P1591SERUM PARAOXONASE 1 ARYLESTERASE ACTIVITY AS AN ANTIOXIDANT MARKER IN DIALYSIS PATIENTS

Abstract

Abstract Background and Aims Patients with chronic kidney disease (CKD) have the highest risk for cardiovascular disease associated with high-density lipoprotein deficiency, chronic inflammation and the development of oxidative stress (OS). This study aimed to investigate serum paraoxonase 1 (PON-1) arylesterase activity in patients with end-stage renal disease (ESRD) and its association with oxidative stress markers. Method We conducted a cross-sectional observational study involving 58 ESRD patients. Among them, there were 20 hemodialyses (HD) patients and 38 patients treated with peritoneal dialysis (PD). Serum PON1 arylesterase activity was determined spectrophotometrically by the number of formed phenolic complexes using phenylacetate.
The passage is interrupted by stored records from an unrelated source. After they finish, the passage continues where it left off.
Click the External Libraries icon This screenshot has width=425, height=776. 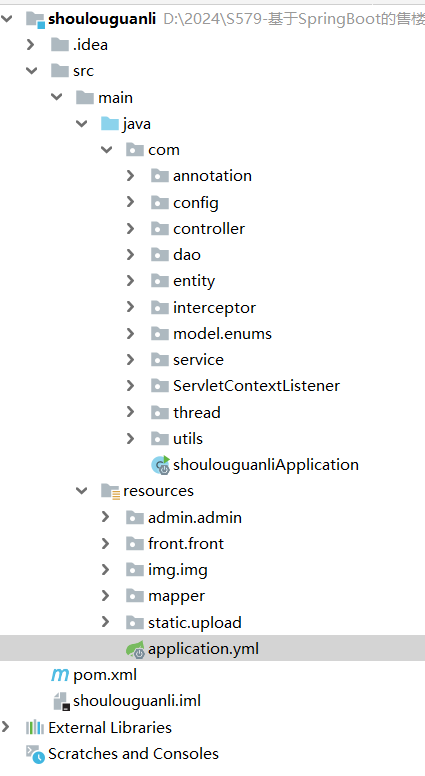click(x=35, y=728)
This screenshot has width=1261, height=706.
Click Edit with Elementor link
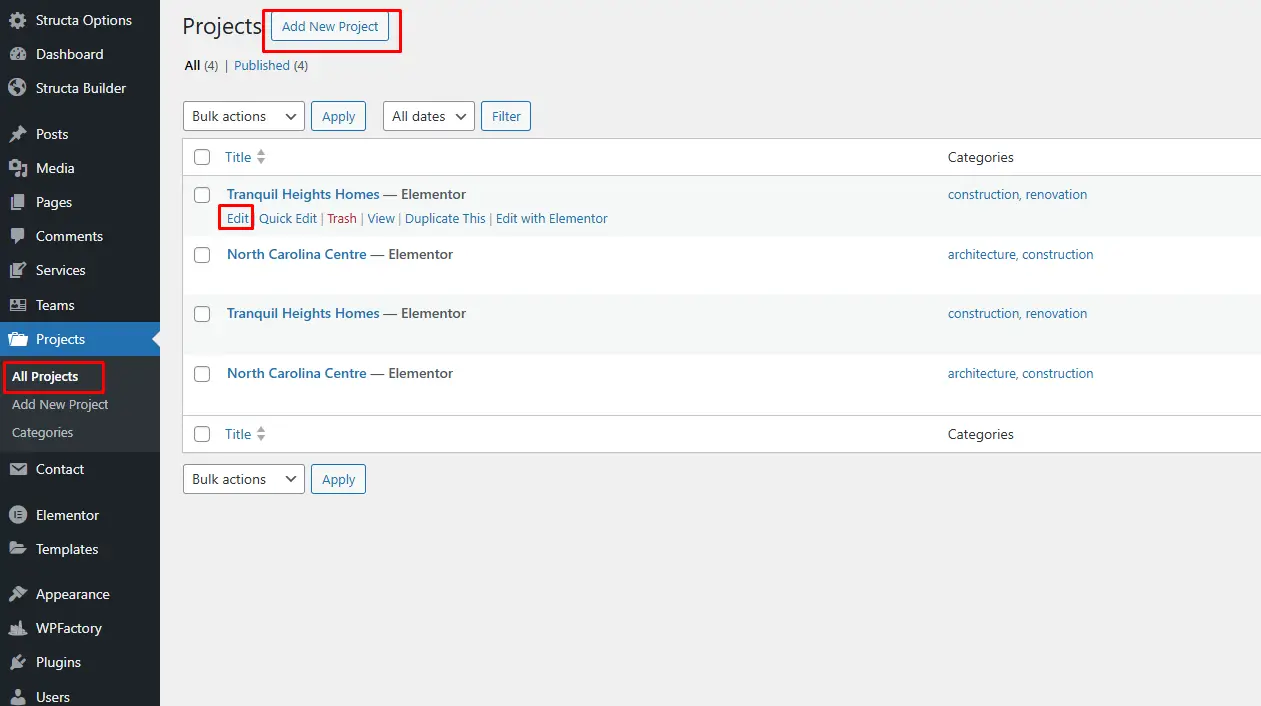[552, 218]
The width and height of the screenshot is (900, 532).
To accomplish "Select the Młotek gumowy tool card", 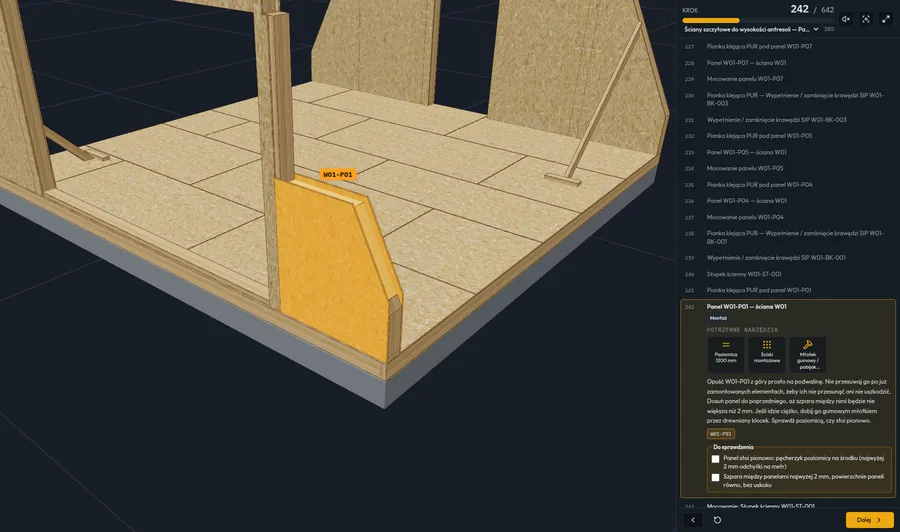I will (807, 355).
Also, the concentrations of malondialdehyde, serum concentrations of ceruloplasmin, thiol groups and total peroxidase activity (TPA) in erythrocyte were determined spectrophotometrically. In addition, the blood lipid spectrum (including high-density lipoproteins) was determined in all patients. The reference group consisted of 30 conditionally healthy individuals. For the statistical analysis, we used Kruskal-Wallis’s t-test and Spearman's rank correlation test. All statistical analyses were performed using MedCalc. Results Serum PON1 arylesterase activity was 6.57 kU/L in reference group versus 2.25 kU/L in HD patients and 4.26 kU/L in PD patients (p < 0.0001) (Fig. 1). A direct association was found between serum PON1 arylesterase activity and ceruloplasmin concentration (r = 0.38; p = 0.004) and TPA (r = 0.32; p = 0.02) in HD patients. In iddition, serum PON1 arylesterase activity was associated with high-density lipoproteins (r = 0.67; p < 0.0001) in PD patients (Fig. 2). Conclusion We observed a decrease in serumPON1 arylesterase activityin ESRD patients compared to the control group. The lowest level of serum PON1 arylesterase activity was determined in HD patients. Moreover, the association between serum PON1 arylesterase activity and a decrease in antioxidant blood markers was found. Our results support the hypothesis that OS is an important mediator in the progression of kidney diseases and indicates a potential antioxidant role of serum PON1 arylesterase activity in ESRD patients. We suggest using serum PON1 arylesterase activity as an antioxidant marker in dialysis patients.